We improved a phosphate sensor part since the existing phosphate sensor part (OUC-China 2012, BBa_K737024) did not have sufficient data.
We constructed this improved part (Fig. 1) by amplifying the phoA promoter region of E. coli (MG1655) and ligating this phoA promoter (BBa_K1139200) upstream of the promoterless GFP generator (BBa_I751310). This phoA promoter is the inducible promoter of the alkaline phosphatase gene (phoA) derived from E. coli (Dollard et al., 2003). This promoter is repressed by high phosphate concentrations (Shinagawa et al., 1983; Hsieh et al., 2010) (Fig. 2).

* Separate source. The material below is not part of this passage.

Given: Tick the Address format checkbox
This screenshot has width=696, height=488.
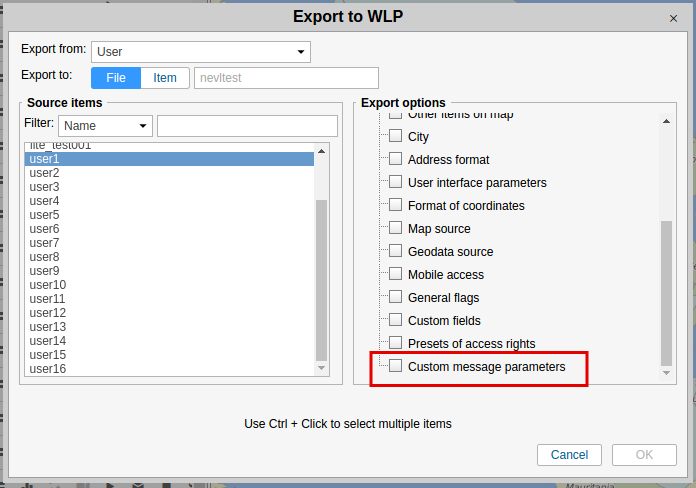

By an induction assay, this part was confirmed to be repressed by the increase in phosphate concentration.
Compared to OUC-China’s phosphate sensor part including phoB promoter (Fig. 4), our phosphate sensor part showed a clearer result (Fig. 3) (Note that the scales of the vertical axis are different between the two results).
Fig. 3. Our induction assay result for our phoA promoter
Fig. 4. Our induction assay result for OUC-China 2012's phoB promoter
From our results explained above, we determined parameters for the induction mechanism. By fitting the results to the following Hill equation (Fig. 5), we identified the parameters for the induction mechanism. α denotes the maximum GFP expression rate in this construct. m denotes the phosphate concentration at which the GFP expression rate is half of α. β denotes the hill coefficient. Those parameters (Tab. 1) can be used in future modeling.

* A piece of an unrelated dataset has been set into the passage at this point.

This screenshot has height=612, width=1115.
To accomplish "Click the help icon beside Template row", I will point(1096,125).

Plants are reported to be in phosphate starvation when its concentration is below 1 mM (D. Hoagland et al., 1950). Our part can sense also the concentration below 1 mM (Fig. 6). Therefore, we believe our improved part can be applied to agricultural field. For instance, we have a future plan to create E. coli that could increase plant growth by synthesizing several plant hormones depending on the soil environment.
We set the parameters as follows:(Tab. 1)
| Parameter | Value |
| α | 720 |
| β | 3.3 |
| m | 190 |
Tab. 1. Determined parameters
α denotes the maximum GFP expression rate in this construct.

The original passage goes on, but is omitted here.